[Collected data]
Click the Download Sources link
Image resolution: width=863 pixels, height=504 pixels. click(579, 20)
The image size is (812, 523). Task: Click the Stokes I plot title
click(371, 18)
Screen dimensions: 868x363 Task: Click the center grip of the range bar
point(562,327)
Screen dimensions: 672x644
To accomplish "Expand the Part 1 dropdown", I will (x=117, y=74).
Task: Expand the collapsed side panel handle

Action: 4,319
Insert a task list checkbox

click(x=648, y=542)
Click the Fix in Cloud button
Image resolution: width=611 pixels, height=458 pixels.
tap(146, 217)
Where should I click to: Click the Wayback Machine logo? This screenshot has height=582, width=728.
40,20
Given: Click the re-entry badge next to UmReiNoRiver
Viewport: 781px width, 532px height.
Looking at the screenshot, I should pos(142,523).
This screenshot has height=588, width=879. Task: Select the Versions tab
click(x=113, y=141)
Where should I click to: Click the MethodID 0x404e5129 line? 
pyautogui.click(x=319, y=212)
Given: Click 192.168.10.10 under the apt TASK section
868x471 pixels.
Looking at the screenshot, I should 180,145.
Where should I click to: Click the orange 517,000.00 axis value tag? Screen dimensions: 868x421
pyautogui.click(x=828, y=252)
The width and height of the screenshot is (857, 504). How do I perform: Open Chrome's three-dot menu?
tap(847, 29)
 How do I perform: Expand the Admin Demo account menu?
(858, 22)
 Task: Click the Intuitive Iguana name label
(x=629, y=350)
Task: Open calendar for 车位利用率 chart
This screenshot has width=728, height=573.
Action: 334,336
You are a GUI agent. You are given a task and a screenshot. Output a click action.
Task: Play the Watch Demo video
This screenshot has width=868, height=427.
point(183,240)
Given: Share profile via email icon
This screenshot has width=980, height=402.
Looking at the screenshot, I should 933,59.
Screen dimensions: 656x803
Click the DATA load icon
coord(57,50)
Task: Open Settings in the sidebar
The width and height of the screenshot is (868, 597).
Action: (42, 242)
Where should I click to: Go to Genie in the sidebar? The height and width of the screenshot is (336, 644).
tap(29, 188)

- [What needs to be done]: Would you return all of the data exactly as it stands above?

- [Written solution]:
Click the Download Sources link
Image resolution: width=863 pixels, height=504 pixels. click(579, 20)
The image size is (812, 523). Task: Click the Stokes I plot title
click(371, 18)
Screen dimensions: 868x363 Task: Click the center grip of the range bar
point(562,327)
Screen dimensions: 672x644
To accomplish "Expand the Part 1 dropdown", I will (x=117, y=74).
Task: Expand the collapsed side panel handle

Action: 4,319
Insert a task list checkbox

click(x=648, y=542)
Click the Fix in Cloud button
Image resolution: width=611 pixels, height=458 pixels.
tap(146, 217)
Where should I click to: Click the Wayback Machine logo? This screenshot has height=582, width=728.
40,20
Given: Click the re-entry badge next to UmReiNoRiver
Viewport: 781px width, 532px height.
Looking at the screenshot, I should pos(142,523).
This screenshot has height=588, width=879. Task: Select the Versions tab
click(x=113, y=141)
Where should I click to: Click the MethodID 0x404e5129 line? 
pyautogui.click(x=319, y=212)
Given: Click 192.168.10.10 under the apt TASK section
868x471 pixels.
Looking at the screenshot, I should 180,145.
Where should I click to: Click the orange 517,000.00 axis value tag? Screen dimensions: 868x421
pyautogui.click(x=828, y=252)
The width and height of the screenshot is (857, 504). How do I perform: Open Chrome's three-dot menu?
tap(847, 29)
 How do I perform: Expand the Admin Demo account menu?
(858, 22)
 Task: Click the Intuitive Iguana name label
(x=629, y=350)
Task: Open calendar for 车位利用率 chart
This screenshot has width=728, height=573.
Action: 334,336
You are a GUI agent. You are given a task and a screenshot. Output a click action.
Task: Play the Watch Demo video
This screenshot has width=868, height=427.
point(183,240)
Given: Share profile via email icon
This screenshot has width=980, height=402.
Looking at the screenshot, I should 933,59.
Screen dimensions: 656x803
Click the DATA load icon
coord(57,50)
Task: Open Settings in the sidebar
The width and height of the screenshot is (868, 597).
Action: (42, 242)
Where should I click to: Go to Genie in the sidebar? The height and width of the screenshot is (336, 644).
tap(29, 188)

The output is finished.